What you should do:
Below are some entries. Repeat exactly the lines from the one with "This screenshot has" through the one with "Where should I", and only those.

Dataset content:
===

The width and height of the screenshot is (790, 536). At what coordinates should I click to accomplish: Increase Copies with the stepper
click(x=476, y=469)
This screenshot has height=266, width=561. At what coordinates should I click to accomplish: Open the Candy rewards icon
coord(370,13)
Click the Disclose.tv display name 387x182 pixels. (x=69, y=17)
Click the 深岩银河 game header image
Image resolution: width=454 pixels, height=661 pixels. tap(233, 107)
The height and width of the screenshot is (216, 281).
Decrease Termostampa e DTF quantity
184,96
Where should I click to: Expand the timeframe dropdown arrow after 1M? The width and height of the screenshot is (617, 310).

===

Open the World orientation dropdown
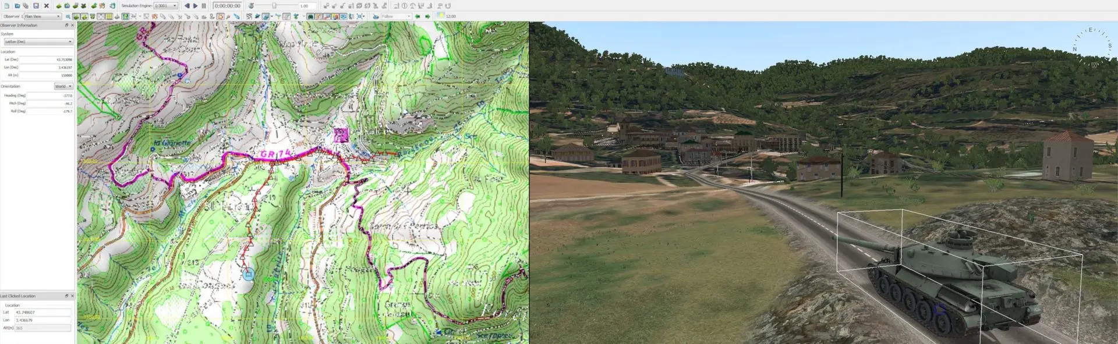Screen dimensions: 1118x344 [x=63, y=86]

===

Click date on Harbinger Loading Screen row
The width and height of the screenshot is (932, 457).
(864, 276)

===

Response area:
This screenshot has height=266, width=561. At what coordinates should I click to accomplish: Open the Candy rewards icon
coord(370,13)
Click the Disclose.tv display name 387x182 pixels. (x=69, y=17)
Click the 深岩银河 game header image
Image resolution: width=454 pixels, height=661 pixels. tap(233, 107)
The height and width of the screenshot is (216, 281).
Decrease Termostampa e DTF quantity
184,96
Where should I click to: Expand the timeframe dropdown arrow after 1M? The width and height of the screenshot is (617, 310).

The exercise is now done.